Sunday, May 20, 2018

Sand along the Water

"Happiness in this world, when it comes, comes incidentally. Make it the object of pursuit, and it leads us a wild-goose chase, and is never attained. Follow some other object, and very possibly we may find that we have caught happiness without dreaming of it."

― Nathaniel Hawthorne


Wisconsin River near Sauk City

Wood warbler migration has diminished significantly since the 15th of May, which seems early as southern Wisconsin bird migrations tend to go. I blame the weather, especially the three days of sustained south winds during the first week of May. Oh, there may still be a few gems flocking with the redstarts, but I've elected to move on and go with my entomological pursuits for the remainder of the green season. I'm sure there will be some birds, too.

I recently discovered a previously unexplored woodlot near my apartment that may be worth checking for Diptera (flies) and Coleoptera (beetles). Given recent muggle cluelessness at Pheasant Branch, I may not return there for a very long time. If I need a long walk through a prairie, Pope Farm Conservancy will be my destination. However, there are nearby spectacular natural areas worth driving to, especially Baxter's Hollow, Spring Green Preserve, and the Sauk City Canoe Launch where one can find an astonishing assortment of creepy crawlies.


Big Sand Tiger Beetle

Overcast skies ruled the morning, but I saw a break in the clouds on visible satellite imagery. Typically, tiger beetles don't emerge from their burrows until a specific temperature is reached. Arriving just ahead of the cloud break, I found only a single tiger beetle. But as sunlight began warming the sand, soon there were dozens upon dozens of them scurrying about in search of food or a mate. Naturally, there was no time to waste!
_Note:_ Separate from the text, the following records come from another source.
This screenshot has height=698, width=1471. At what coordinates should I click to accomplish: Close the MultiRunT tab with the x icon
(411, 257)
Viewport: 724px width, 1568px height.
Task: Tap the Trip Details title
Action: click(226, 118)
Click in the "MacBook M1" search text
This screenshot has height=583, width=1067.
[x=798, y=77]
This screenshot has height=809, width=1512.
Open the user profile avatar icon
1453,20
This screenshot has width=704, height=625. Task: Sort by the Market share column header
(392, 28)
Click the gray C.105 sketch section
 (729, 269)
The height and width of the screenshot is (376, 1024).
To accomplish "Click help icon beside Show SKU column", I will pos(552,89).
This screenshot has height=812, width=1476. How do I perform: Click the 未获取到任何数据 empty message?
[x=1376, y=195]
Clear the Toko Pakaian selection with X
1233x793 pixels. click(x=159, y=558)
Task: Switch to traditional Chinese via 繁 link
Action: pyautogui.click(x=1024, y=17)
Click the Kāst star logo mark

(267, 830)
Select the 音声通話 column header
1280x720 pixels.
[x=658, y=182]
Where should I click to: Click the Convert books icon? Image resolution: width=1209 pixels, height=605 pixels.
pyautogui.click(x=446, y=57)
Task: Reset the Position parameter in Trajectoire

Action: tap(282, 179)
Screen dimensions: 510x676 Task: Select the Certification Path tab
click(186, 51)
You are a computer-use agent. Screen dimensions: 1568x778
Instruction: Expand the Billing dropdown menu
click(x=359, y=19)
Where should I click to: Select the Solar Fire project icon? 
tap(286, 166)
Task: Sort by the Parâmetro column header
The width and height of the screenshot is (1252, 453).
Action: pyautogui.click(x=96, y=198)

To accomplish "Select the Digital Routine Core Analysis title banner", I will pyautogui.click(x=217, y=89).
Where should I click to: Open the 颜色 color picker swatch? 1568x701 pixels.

Big Sand Tiger Beetles preparing to mate.


Rar!

The Big Sand Tiger Beetle is one of my favorite insects. I don't know what it is about them, but they give me the impression of being built like an armored tank. Can you imagine if these things were the size of trucks? (Starship Troopers, right?) In addition to Big Sand, there were also Bronzed, a single Hairy-necked, and lots of Festive Tiger Beetles.


Festive Tiger Beetle





The Hairy-necked Tiger Beetle pictured below, which I presume to be C. hirticollis hirticollis on account of geographical location, has maculations resembling C. hirticollis rhodensis. Perhaps there is significant maculation variation in both subspecies, but the former is often described with having thick "almost always complete white" maculations, and the latter with thin and often broken markings. Perhaps this warrants further investigation. Entomologist Mathew Brust makes a good point with a comment given the Tiger Beetle FB Group: "I have found more lightly marked ones than this along the Wisconsin River, as well as far more heavily marked ones along Lake Michigan. One cannot base anything on a single individual as there is a great deal of variation among individuals within most populations."


Hairy-necked Tiger Beetle

And there were a few other subjects of photographic interest ...


Arctosa Wolf Spider

What awesome camouflage!


Ant nest


Draba reptans


Blue Toadflax



At one location along the river I had a companion in the form of an extremely vocal Vesper Sparrow. I didn't get too close, as I feared stepping on a possible ground nest with eggs. Heat shimmering off the sand made it challenging to get good image clarity, but some of the sparrow's portraits turned out nicely. In the distance I heard another Vesper Sparrow song, so it's likely these two birds were counter-singing.


Vesper Sparrow

Other birds during my sandy sojourn included Orchard Oriole, Baltimore Oriole, Field Sparrow, Indigo Bunting, Yellow Warbler, Common Yellowthroat, Northern Waterthrush (along the water's edge), Warbling Vireo, Purple Martin, Northern Rough-winged Swallow, Eastern Bluebird, Eastern Kingbird, Gray Catbird, Great Crested Flycatcher, and more. The gorgeous weather held for the remainder of the day and I stayed out until dinnertime. Getting away from the nonsense of muggle subdivision pressure on Pheasant Branch was the perfect antidote for enjoying Nature's gifts.